:: Records provided

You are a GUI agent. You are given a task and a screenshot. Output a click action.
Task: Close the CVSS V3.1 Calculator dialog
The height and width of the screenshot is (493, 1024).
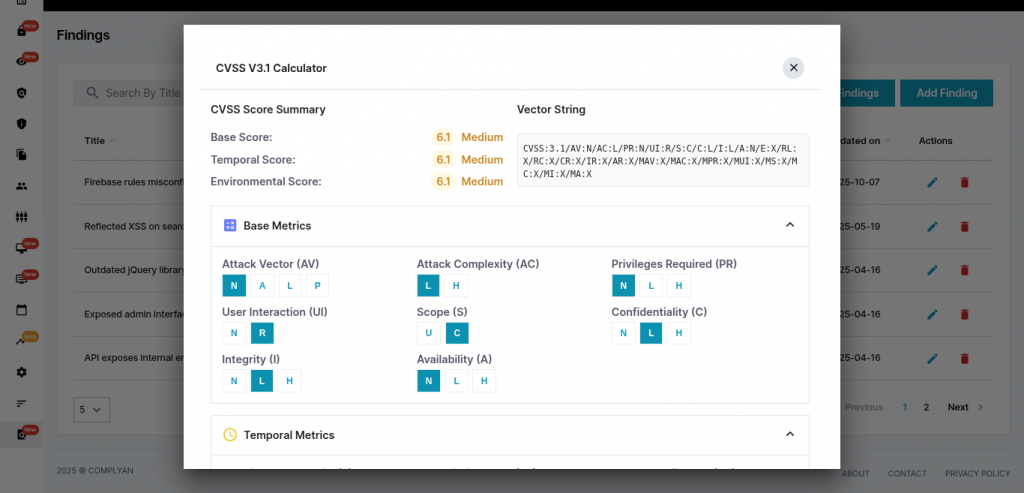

::::
:: Records provided

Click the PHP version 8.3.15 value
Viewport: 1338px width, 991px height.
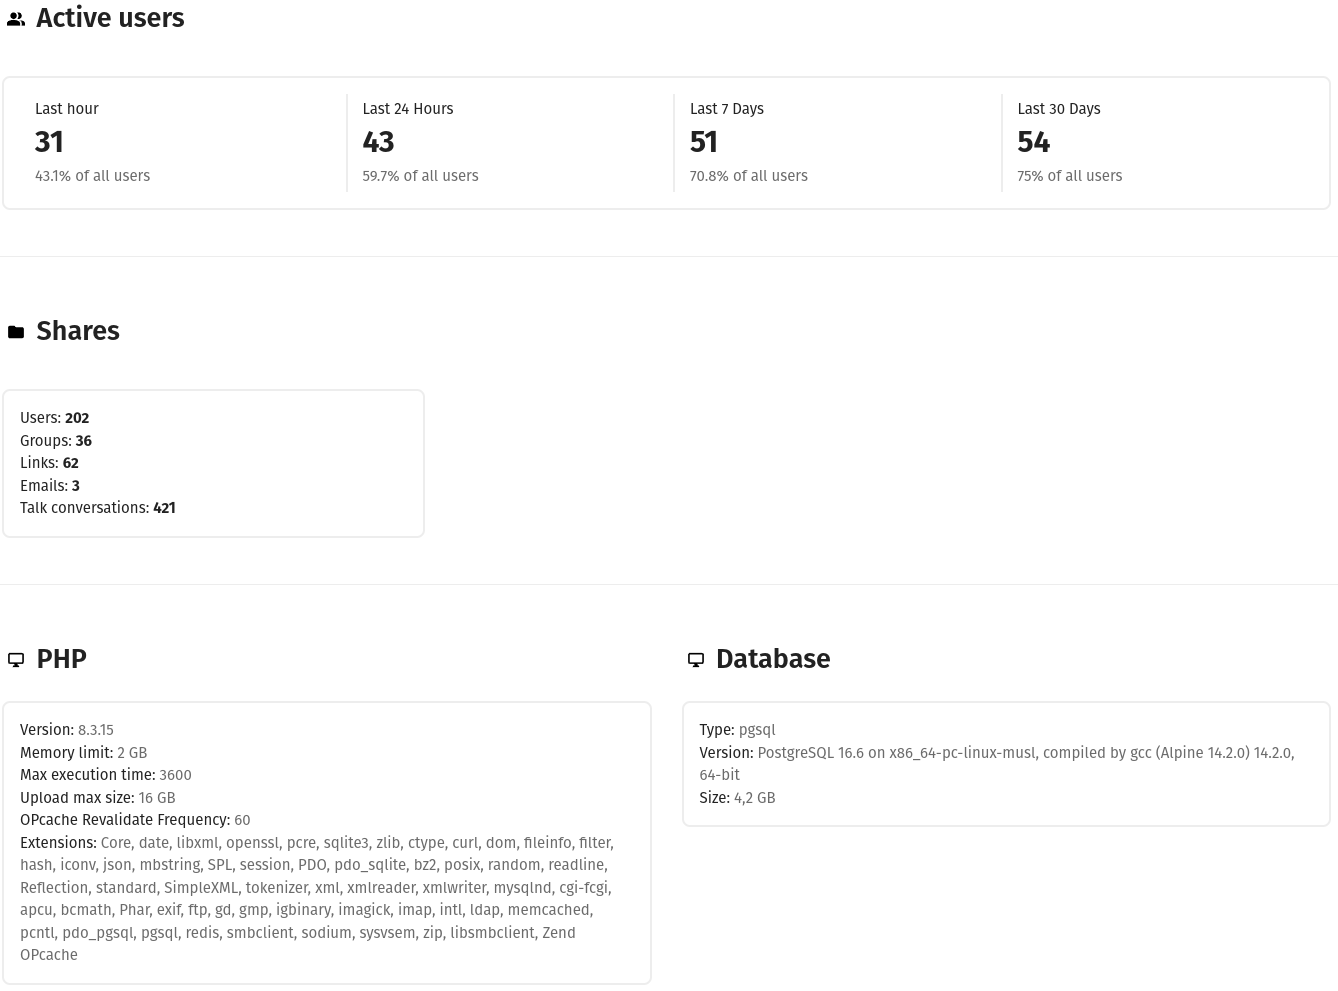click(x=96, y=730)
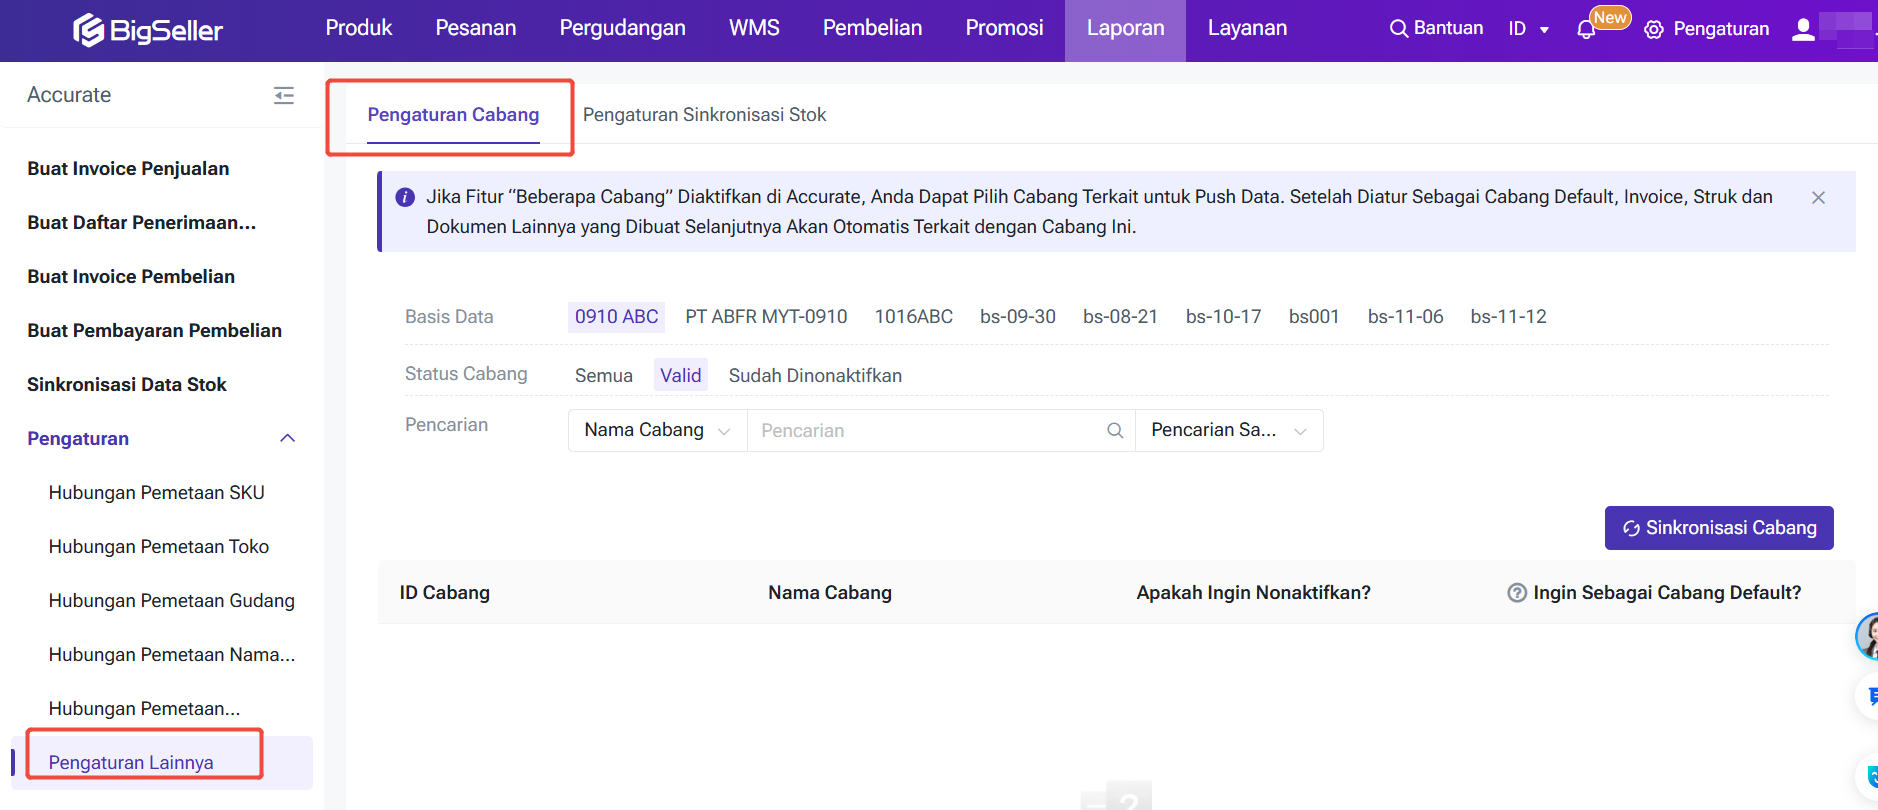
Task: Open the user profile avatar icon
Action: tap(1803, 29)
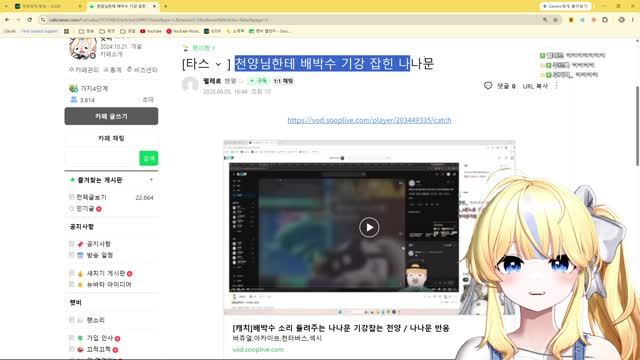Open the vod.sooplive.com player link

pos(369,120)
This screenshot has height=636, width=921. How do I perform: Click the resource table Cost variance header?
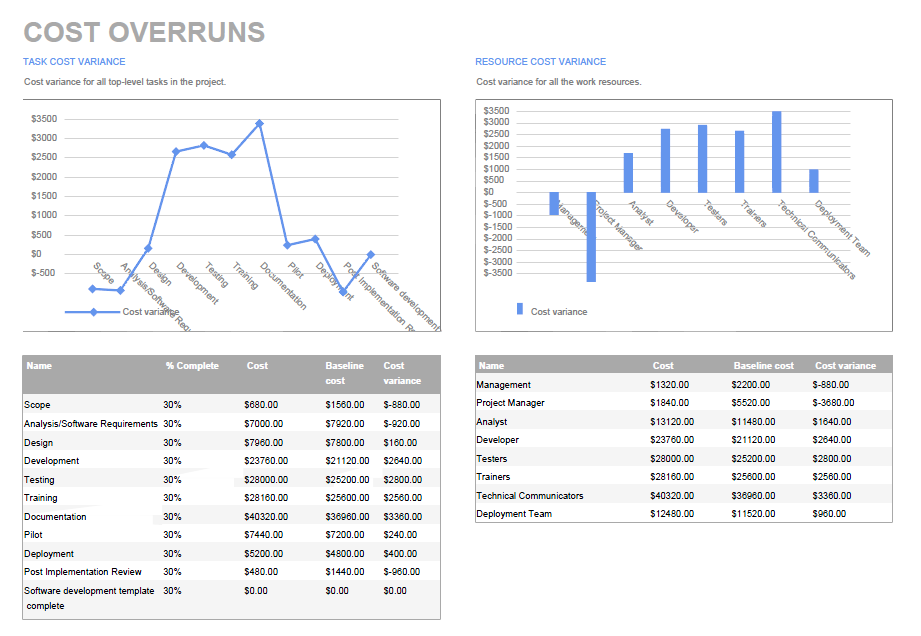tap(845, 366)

::::
:: Records provided

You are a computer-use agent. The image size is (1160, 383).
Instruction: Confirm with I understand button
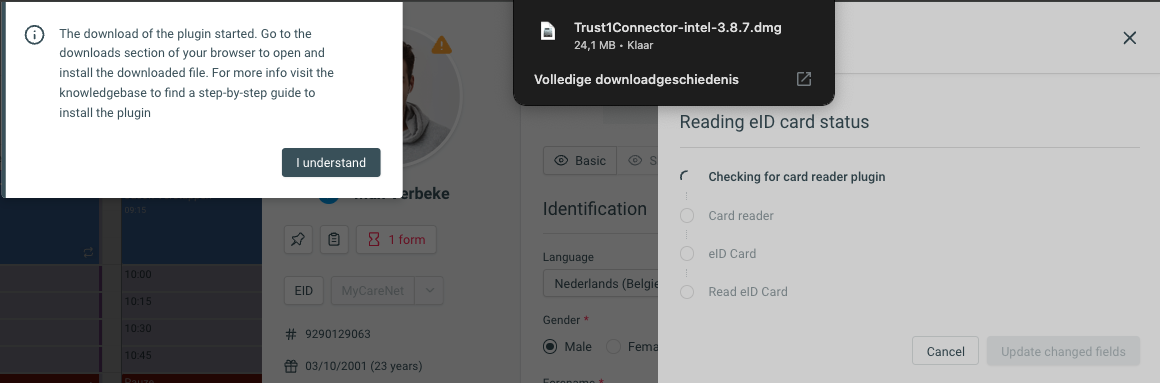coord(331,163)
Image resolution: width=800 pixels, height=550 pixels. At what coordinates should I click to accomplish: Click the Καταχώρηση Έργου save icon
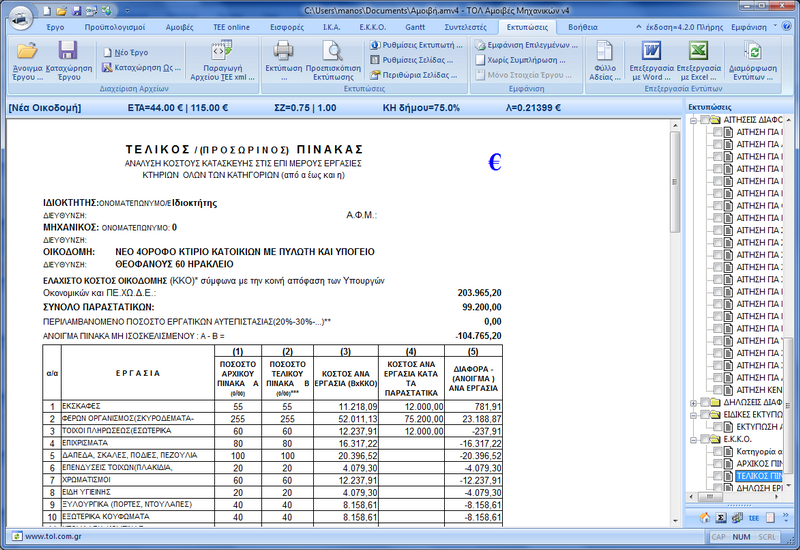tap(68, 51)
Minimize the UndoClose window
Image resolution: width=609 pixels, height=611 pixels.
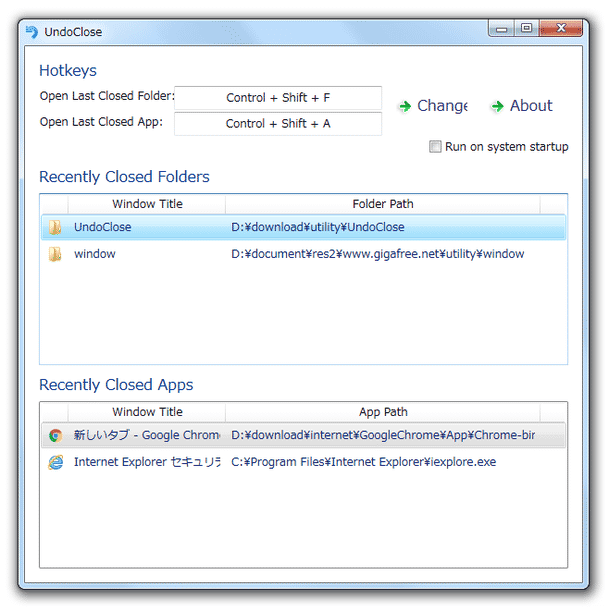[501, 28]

::::

If a line in the records contains the word "agent", copy it.

You are a GUI agent. You are given a task and a screenshot. Output a click action.
You are a computer-use agent. The image size is (1160, 383).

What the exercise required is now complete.